No wonder they couldn’t find anyone. Clay knew Marcus personally and still hadn’t known …
“Unidentified at this time.”
No, the resistance leader wasn’t unidentified.
What would Clay’s knowledge be worth? Not that he’d ever use it.
Marcus was worth a lot more to them than Khloe. She was only one harmless teenager, and she wasn’t even a Christian, and they knew that by now.
He wasn’t really considering this.
Would they consider it? Would they honor a deal?
Marcus was a friend.
A friend who’d lost Khloe and Violet and not cared enough to contact Clay, to fix this failure.
The Constabulary might say they agreed to his terms with no intent
ion of letting him or Khloe go. But the hollowness of this room and the pain in his gut and the crumpled letter on the carpet beside him …
He had to try.
He shut off the TV. Pulled on his shirt. Stuffed his wallet in his pocket, grabbed his keys and his shoes. He’d be there for Nat. He’d learn how to hold the pieces, if she’d give them again.

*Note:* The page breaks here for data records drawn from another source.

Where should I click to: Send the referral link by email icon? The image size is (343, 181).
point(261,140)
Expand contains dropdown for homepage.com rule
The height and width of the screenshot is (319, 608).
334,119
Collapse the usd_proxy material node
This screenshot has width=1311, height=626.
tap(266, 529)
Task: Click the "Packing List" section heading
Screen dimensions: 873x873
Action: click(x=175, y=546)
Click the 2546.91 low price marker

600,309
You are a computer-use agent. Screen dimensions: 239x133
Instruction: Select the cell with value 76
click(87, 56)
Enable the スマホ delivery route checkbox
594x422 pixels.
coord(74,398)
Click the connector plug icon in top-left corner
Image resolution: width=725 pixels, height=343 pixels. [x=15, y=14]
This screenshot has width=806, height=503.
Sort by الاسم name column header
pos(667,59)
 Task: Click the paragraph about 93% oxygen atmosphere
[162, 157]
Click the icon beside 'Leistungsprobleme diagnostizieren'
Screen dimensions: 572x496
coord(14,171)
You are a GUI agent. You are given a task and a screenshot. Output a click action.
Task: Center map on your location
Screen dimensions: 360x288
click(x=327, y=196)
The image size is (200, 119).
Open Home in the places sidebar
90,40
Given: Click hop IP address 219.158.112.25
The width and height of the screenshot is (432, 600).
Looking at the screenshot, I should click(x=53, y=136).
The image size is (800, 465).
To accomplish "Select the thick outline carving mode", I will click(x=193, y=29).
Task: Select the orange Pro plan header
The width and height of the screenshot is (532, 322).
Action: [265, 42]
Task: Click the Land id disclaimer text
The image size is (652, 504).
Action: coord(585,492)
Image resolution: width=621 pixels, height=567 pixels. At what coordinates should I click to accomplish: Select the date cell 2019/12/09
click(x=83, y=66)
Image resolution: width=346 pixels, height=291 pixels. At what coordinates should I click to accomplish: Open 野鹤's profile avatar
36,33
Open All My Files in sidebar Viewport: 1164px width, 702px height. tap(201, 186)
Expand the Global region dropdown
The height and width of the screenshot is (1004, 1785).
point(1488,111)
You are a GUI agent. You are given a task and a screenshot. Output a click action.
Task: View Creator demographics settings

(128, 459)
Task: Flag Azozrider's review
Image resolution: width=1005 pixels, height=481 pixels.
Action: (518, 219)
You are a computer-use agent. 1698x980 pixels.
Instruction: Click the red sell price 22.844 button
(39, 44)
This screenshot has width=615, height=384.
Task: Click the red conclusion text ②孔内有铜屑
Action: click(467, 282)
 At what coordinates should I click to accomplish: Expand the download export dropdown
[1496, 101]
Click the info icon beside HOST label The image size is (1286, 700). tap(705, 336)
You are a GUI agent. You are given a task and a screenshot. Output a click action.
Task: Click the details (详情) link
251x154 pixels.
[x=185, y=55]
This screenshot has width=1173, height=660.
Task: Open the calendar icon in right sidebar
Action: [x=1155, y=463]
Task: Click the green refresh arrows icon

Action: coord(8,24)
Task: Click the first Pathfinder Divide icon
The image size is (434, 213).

He’d get their daughter back.
He’d make everything right.
38
Assuming the con-cops had her license plate number, her description, and everything else ever officially recorded about her—work records, medical records, school records—Violet’s best bet would be to go live in a forest as a hunter and gatherer. Make her clothes from squirrel skins and live on … Fern leaves. The memory squeezed her throat. Running through the woods, Khloe’s hot hand in hers. She shoved it away and put her car in park. Maybe she ought to leave it here, grab her duffel bag, and start walking. Somewhere.
For now, though, she rolled down the window and sat in the parking lot behind a mostly vacant strip mall. A non–chain ice-cream shop occupied one end, and next to it sat a used book store. Every other window in the strip sported a For Lease sign.
She’d driven almost an hour from home, north on M-53 and then west on a random mile road. Based on her memory, she shouldn’t be too far from Chuck and Belinda’s house. From Khloe.
Maybe she was stupid to park here and think she could relax. She was probably really stupid to unzip the duffel and dig through her clothes until her fingers grazed cool leather. But she needed to read more. She needed to be sure about the decision that had been nudging inside her all night, all morning.
She’d finished Matthew and Mark. She was halfway through Luke. The tiny differences in the stories fascinated her. He was the same Man in every one of them and did the same things, but the different men who’d known Him noticed different details about Him. They told some things in different order, which she didn’t get. Maybe someday she’d have the opportunity to ask someone which story was chronological, and why all of them weren’t.